▸ What you need to do
Print each of the following lines verbatim, keeping every character, space, and line break unchanged.
::::
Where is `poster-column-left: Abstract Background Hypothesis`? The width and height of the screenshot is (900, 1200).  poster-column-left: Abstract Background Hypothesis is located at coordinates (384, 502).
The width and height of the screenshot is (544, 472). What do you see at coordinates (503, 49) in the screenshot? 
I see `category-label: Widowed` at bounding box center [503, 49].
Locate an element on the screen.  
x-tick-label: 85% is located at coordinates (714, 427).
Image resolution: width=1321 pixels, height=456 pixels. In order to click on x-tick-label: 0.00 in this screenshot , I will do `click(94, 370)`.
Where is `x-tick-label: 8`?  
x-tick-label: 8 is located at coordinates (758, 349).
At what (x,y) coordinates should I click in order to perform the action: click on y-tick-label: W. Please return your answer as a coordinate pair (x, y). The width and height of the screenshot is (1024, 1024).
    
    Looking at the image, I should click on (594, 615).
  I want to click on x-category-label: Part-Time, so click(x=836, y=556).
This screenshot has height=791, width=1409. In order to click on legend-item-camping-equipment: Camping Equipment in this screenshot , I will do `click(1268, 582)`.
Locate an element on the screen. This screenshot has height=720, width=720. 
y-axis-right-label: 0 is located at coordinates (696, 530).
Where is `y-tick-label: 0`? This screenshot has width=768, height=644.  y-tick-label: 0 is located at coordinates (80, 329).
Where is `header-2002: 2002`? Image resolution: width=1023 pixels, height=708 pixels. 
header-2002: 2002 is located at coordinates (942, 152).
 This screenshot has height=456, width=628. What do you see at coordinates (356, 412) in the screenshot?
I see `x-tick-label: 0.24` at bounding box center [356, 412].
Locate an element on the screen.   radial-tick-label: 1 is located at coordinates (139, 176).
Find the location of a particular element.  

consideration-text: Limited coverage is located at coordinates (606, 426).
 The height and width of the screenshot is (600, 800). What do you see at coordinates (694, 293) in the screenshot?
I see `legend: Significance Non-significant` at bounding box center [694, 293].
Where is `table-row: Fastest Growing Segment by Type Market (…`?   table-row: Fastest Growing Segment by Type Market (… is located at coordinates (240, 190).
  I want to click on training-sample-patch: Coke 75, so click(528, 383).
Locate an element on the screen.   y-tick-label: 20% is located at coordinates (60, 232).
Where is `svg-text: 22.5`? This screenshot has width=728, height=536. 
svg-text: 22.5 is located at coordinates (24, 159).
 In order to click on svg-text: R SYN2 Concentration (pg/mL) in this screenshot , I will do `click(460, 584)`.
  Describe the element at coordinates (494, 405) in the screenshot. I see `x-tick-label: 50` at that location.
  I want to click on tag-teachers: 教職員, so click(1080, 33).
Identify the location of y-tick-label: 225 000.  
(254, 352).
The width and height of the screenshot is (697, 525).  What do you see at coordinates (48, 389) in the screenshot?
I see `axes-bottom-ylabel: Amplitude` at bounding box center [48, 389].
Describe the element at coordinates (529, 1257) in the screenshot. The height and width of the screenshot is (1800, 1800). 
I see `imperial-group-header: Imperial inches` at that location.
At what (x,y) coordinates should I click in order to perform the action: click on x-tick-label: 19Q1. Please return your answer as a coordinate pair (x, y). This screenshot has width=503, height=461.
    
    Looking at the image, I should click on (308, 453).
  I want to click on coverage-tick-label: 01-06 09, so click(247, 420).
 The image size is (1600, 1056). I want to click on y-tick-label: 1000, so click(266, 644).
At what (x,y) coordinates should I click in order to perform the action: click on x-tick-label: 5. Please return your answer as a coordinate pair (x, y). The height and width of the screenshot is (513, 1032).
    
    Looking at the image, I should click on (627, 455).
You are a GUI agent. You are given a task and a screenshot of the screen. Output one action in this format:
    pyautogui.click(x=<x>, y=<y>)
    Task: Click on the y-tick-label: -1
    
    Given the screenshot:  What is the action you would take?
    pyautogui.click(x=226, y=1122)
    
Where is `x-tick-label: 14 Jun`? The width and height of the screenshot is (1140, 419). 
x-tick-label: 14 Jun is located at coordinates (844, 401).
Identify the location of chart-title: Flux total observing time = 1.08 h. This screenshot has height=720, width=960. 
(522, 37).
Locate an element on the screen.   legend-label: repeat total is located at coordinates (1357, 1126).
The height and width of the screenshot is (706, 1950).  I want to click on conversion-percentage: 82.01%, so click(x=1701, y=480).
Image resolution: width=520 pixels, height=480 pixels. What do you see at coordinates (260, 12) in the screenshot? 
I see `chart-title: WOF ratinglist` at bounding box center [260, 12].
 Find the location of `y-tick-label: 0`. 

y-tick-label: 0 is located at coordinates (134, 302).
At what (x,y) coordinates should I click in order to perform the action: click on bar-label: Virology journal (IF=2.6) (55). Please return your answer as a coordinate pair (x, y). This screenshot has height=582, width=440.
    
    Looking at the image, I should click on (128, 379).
::::
▸ Answer to this task
Where is `poster-column-left: Abstract Background Hypothesis`? The width and height of the screenshot is (900, 1200).  poster-column-left: Abstract Background Hypothesis is located at coordinates (384, 502).
The width and height of the screenshot is (544, 472). What do you see at coordinates (503, 49) in the screenshot? 
I see `category-label: Widowed` at bounding box center [503, 49].
Locate an element on the screen.  
x-tick-label: 85% is located at coordinates (714, 427).
Image resolution: width=1321 pixels, height=456 pixels. In order to click on x-tick-label: 0.00 in this screenshot , I will do `click(94, 370)`.
Where is `x-tick-label: 8`?  
x-tick-label: 8 is located at coordinates (758, 349).
At what (x,y) coordinates should I click in order to perform the action: click on y-tick-label: W. Please return your answer as a coordinate pair (x, y). The width and height of the screenshot is (1024, 1024).
    
    Looking at the image, I should click on (594, 615).
  I want to click on x-category-label: Part-Time, so click(x=836, y=556).
This screenshot has height=791, width=1409. In order to click on legend-item-camping-equipment: Camping Equipment in this screenshot , I will do `click(1268, 582)`.
Locate an element on the screen. This screenshot has height=720, width=720. 
y-axis-right-label: 0 is located at coordinates (696, 530).
Where is `y-tick-label: 0`? This screenshot has width=768, height=644.  y-tick-label: 0 is located at coordinates (80, 329).
Where is `header-2002: 2002`? Image resolution: width=1023 pixels, height=708 pixels. 
header-2002: 2002 is located at coordinates (942, 152).
 This screenshot has height=456, width=628. What do you see at coordinates (356, 412) in the screenshot?
I see `x-tick-label: 0.24` at bounding box center [356, 412].
Locate an element on the screen.   radial-tick-label: 1 is located at coordinates (139, 176).
Find the location of a particular element.  

consideration-text: Limited coverage is located at coordinates (606, 426).
 The height and width of the screenshot is (600, 800). What do you see at coordinates (694, 293) in the screenshot?
I see `legend: Significance Non-significant` at bounding box center [694, 293].
Where is `table-row: Fastest Growing Segment by Type Market (…`?   table-row: Fastest Growing Segment by Type Market (… is located at coordinates (240, 190).
  I want to click on training-sample-patch: Coke 75, so click(528, 383).
Locate an element on the screen.   y-tick-label: 20% is located at coordinates (60, 232).
Where is `svg-text: 22.5`? This screenshot has width=728, height=536. 
svg-text: 22.5 is located at coordinates (24, 159).
 In order to click on svg-text: R SYN2 Concentration (pg/mL) in this screenshot , I will do `click(460, 584)`.
  Describe the element at coordinates (494, 405) in the screenshot. I see `x-tick-label: 50` at that location.
  I want to click on tag-teachers: 教職員, so click(1080, 33).
Identify the location of y-tick-label: 225 000.  
(254, 352).
The width and height of the screenshot is (697, 525).  What do you see at coordinates (48, 389) in the screenshot?
I see `axes-bottom-ylabel: Amplitude` at bounding box center [48, 389].
Describe the element at coordinates (529, 1257) in the screenshot. The height and width of the screenshot is (1800, 1800). 
I see `imperial-group-header: Imperial inches` at that location.
At what (x,y) coordinates should I click in order to perform the action: click on x-tick-label: 19Q1. Please return your answer as a coordinate pair (x, y). This screenshot has width=503, height=461.
    
    Looking at the image, I should click on (308, 453).
  I want to click on coverage-tick-label: 01-06 09, so click(247, 420).
 The image size is (1600, 1056). I want to click on y-tick-label: 1000, so click(266, 644).
At what (x,y) coordinates should I click in order to perform the action: click on x-tick-label: 5. Please return your answer as a coordinate pair (x, y). The height and width of the screenshot is (513, 1032).
    
    Looking at the image, I should click on (627, 455).
You are a GUI agent. You are given a task and a screenshot of the screen. Output one action in this format:
    pyautogui.click(x=<x>, y=<y>)
    Task: Click on the y-tick-label: -1
    
    Given the screenshot:  What is the action you would take?
    pyautogui.click(x=226, y=1122)
    
Where is `x-tick-label: 14 Jun`? The width and height of the screenshot is (1140, 419). 
x-tick-label: 14 Jun is located at coordinates (844, 401).
Identify the location of chart-title: Flux total observing time = 1.08 h. This screenshot has height=720, width=960. 
(522, 37).
Locate an element on the screen.   legend-label: repeat total is located at coordinates (1357, 1126).
The height and width of the screenshot is (706, 1950).  I want to click on conversion-percentage: 82.01%, so click(x=1701, y=480).
Image resolution: width=520 pixels, height=480 pixels. What do you see at coordinates (260, 12) in the screenshot? 
I see `chart-title: WOF ratinglist` at bounding box center [260, 12].
 Find the location of `y-tick-label: 0`. 

y-tick-label: 0 is located at coordinates (134, 302).
At what (x,y) coordinates should I click in order to perform the action: click on bar-label: Virology journal (IF=2.6) (55). Please return your answer as a coordinate pair (x, y). This screenshot has height=582, width=440.
    
    Looking at the image, I should click on (128, 379).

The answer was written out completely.